Surgery for pleural mesothelioma, when it is indicated and why: arguments against surgery for malignant pleural mesothelioma.

Translational Lung Cancer Research 2020 February [Link]

Woodard GA, Jablons DM


Extrapleural pneumonectomy (EPP) and pleurectomy decortication (PD) are radical operations for malignant pleural mesothelioma (MPM) that remain controversial among thoracic surgeons. There is a lack of randomized evidence to support a survival benefit when major surgical resection is included in multi-modality treatment regimens. Current data from retrospective single institution reviews and prospective trials such as the Surgery for Mesothelioma After Radiation Therapy (SMART) trial are limited by biased patient selection to include only the healthiest patients with most limited disease burden. This patient population predictably has relatively longer survival times than patients with inoperable advanced disease. The only randomized trial to date that has objectively evaluated the true benefit of surgical resection was the Mesothelioma and Radical Surgery (MARS) trial which actually showed shorter survival times among patients who underwent EPP compared with those treated medically.
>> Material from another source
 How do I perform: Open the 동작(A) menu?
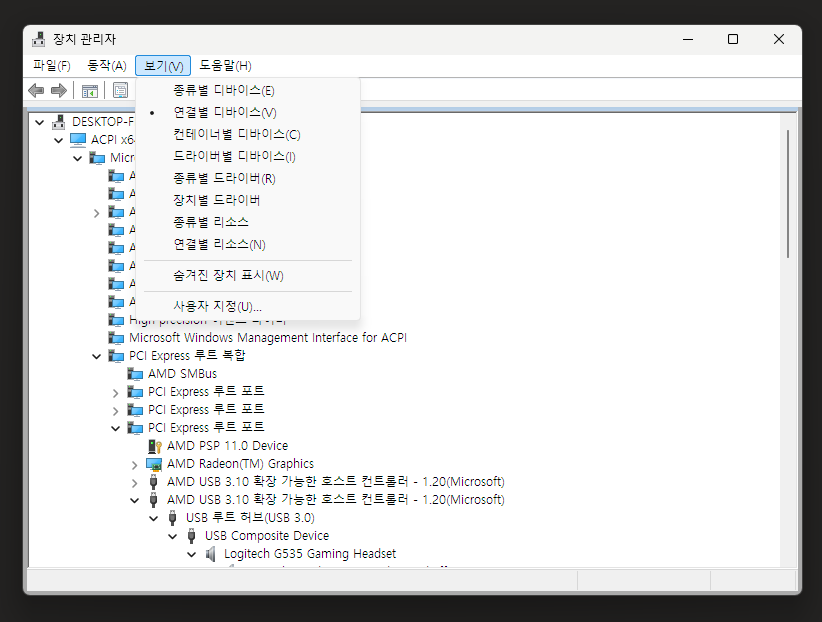(x=107, y=66)
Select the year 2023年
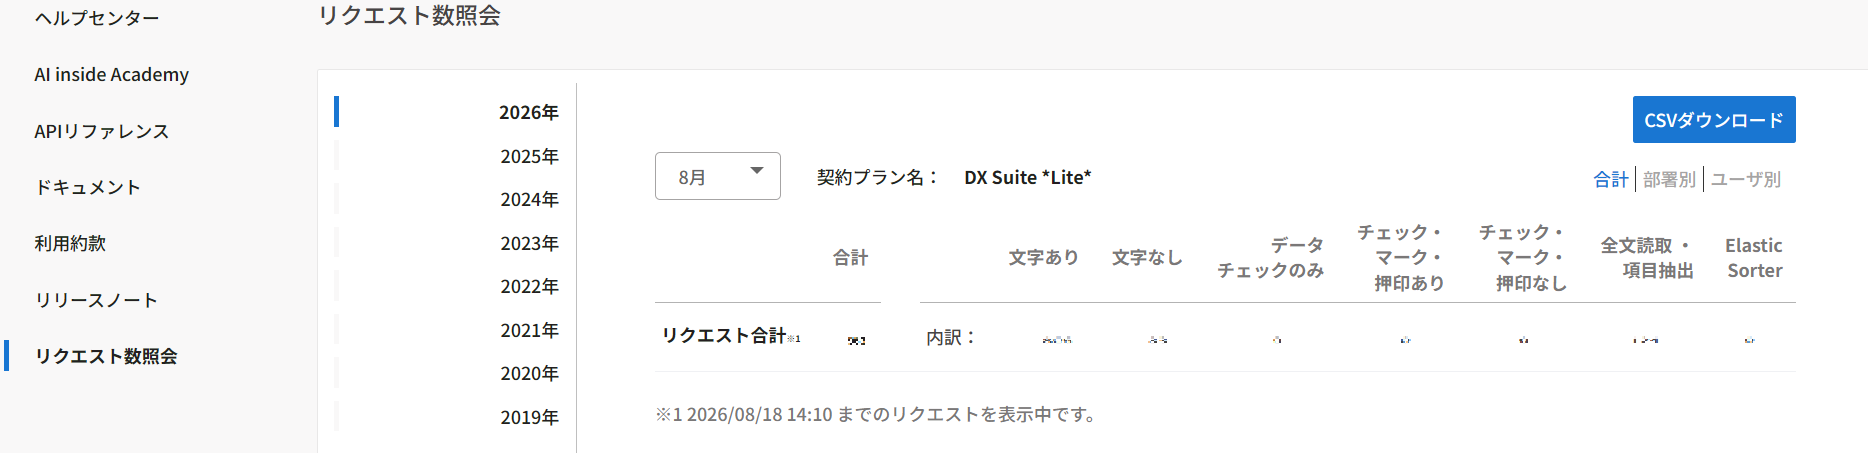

Critics of the MARS trial cite a high perioperative mortality rate for driving these results, however a similar trial has never been repeated to refute the MARS trial results. Finally, it is relevant to consider the high mortality and morbidity rates associated with major operations when recommending these interventions to MPM patients. There is a growing body of literature that identifies patients who clearly obtain no benefit from surgery including those with sarcomatoid or biphasic histology, nodal disease, elevated CRP, elevated platelets and advanced age. Surgery in MPM has risks and is of questionable benefit with outcomes data biased by patient selection of those who will have longer overall survival times regardless of treatment.